→ Task objective
Only the lines holding "click" are wanted. Copy every one from the records below.

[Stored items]
——
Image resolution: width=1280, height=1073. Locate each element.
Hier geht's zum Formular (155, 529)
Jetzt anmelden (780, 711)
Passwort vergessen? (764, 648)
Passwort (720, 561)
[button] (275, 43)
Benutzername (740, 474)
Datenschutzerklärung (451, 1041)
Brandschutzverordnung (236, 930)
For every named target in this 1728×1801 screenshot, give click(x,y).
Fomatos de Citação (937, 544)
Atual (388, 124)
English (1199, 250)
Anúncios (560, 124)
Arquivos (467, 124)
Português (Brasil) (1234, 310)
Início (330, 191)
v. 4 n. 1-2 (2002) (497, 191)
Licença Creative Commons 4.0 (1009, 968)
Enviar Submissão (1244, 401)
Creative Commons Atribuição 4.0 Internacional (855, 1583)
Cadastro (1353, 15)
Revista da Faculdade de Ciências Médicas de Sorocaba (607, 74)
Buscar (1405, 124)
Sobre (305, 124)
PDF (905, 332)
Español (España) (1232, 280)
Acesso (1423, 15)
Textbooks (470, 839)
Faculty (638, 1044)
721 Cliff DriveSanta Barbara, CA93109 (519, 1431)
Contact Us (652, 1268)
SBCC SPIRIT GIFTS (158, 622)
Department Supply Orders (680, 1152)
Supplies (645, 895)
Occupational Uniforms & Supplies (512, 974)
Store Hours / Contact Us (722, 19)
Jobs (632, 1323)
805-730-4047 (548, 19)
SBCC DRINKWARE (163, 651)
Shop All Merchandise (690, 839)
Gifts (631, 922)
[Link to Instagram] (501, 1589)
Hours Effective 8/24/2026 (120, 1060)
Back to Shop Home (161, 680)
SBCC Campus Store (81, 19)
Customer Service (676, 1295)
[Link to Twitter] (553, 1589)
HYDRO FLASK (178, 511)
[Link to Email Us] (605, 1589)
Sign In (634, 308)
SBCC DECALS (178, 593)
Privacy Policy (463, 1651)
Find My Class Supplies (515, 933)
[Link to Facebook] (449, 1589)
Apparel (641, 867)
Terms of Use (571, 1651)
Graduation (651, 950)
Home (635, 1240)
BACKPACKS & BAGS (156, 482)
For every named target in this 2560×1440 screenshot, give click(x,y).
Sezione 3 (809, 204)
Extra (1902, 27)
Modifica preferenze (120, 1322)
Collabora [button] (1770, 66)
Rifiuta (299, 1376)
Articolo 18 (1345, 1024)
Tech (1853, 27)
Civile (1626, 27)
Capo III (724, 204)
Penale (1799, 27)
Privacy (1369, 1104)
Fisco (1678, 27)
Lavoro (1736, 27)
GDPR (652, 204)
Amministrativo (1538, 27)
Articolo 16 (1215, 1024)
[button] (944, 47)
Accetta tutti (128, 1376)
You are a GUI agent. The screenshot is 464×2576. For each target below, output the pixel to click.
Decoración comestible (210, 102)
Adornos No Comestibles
——
→ Solution to the exercise
For every named target in this 1728×1801 screenshot, give click(x,y).
For every named target in this 2560×1440 screenshot, give click(x,y).
You are a GUI agent. The screenshot is 464×2576. For each target below, output the pixel to click.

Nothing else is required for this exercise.